----- TEXTO FORNECIDO
De fato, o caminho da quaresma culmina numa das maiores abominações, a morte injusta e perversa, na cruz, de um inocente, o mais inocente dos seres humanos. Como descobrir, em meio a esse caos e a esse terror, a presença divina? O próprio Jesus aponta o caminho, retomado, de modo tão bonito na tradição da meditação das sete palavras, feita na sexta-feira da paixão. Nelas se pode ler uma sede por detrás da sede; um perdão “difícil” aos inimigos; a entrega, à comunidade, daquela que o gerou e lhe fez descobrir o caminho da vida e da fé; o sentimento do mais profundo abandono e solidão; a promessa de um paraíso a quem faz o caminho a reconciliação e do perdão; a certeza de ter cumprido a missão; o salto da fé diante da obscuridade que é a morte humana.
----------
----- AMOSTRA DOS DADOS
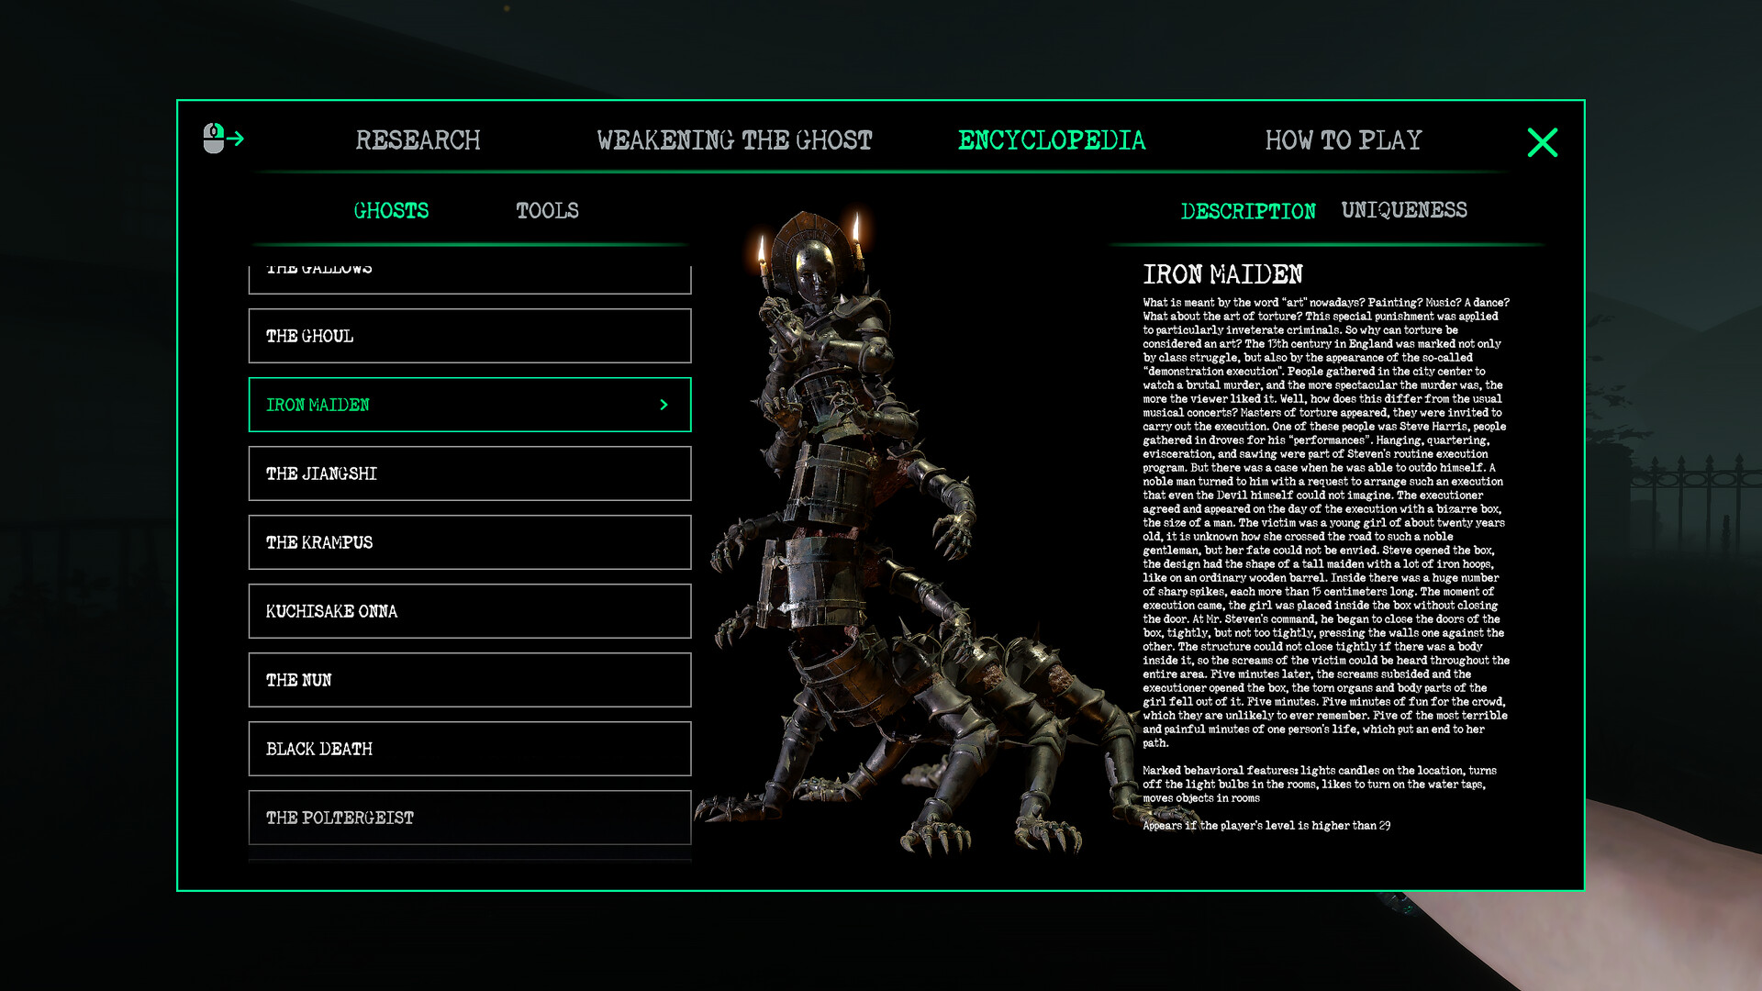Viewport: 1762px width, 991px height.
Task: View the DESCRIPTION tab
Action: point(1249,210)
----------
**EXERCÍCIOS PROPOSTOS**
A. De acordo com o texto fornecido, em que dia é feita a meditação das sete palavras?
B. Indique se cada afirmação abaixo está de acordo com o texto fornecido, citando literalmente as palavras que o justificam: (i) o caminho da quaresma culmina na morte de um inocente na cruz; (ii) o perdão aos inimigos é apresentado como fácil; (iii) entre as sete palavras está a certeza de ter cumprido a missão.
C. Reproduza fielmente o trecho do texto fornecido que começa em "De fato, o caminho" e prossegue até "a morte humana.".
Para responder, baseie-se exclusivamente no texto fornecido.

**RESPOSTAS PELA ORDEM**
A. Na sexta-feira da paixão.

B.
(i) Sim: "o caminho da quaresma culmina numa das maiores abominações, a morte injusta e perversa, na cruz, de um inocente"
(ii) Não: "um perdão “difícil” aos inimigos"
(iii) Sim: "a certeza de ter cumprido a missão"

C.
De fato, o caminho da quaresma culmina numa das maiores abominações, a morte injusta e perversa, na cruz, de um inocente, o mais inocente dos seres humanos. Como descobrir, em meio a esse caos e a esse terror, a presença divina? O próprio Jesus aponta o caminho, retomado, de modo tão bonito na tradição da meditação das sete palavras, feita na sexta-feira da paixão. Nelas se pode ler uma sede por detrás da sede; um perdão “difícil” aos inimigos; a entrega, à comunidade, daquela que o gerou e lhe fez descobrir o caminho da vida e da fé; o sentimento do mais profundo abandono e solidão; a promessa de um paraíso a quem faz o caminho a reconciliação e do perdão; a certeza de ter cumprido a missão; o salto da fé diante da obscuridade que é a morte humana.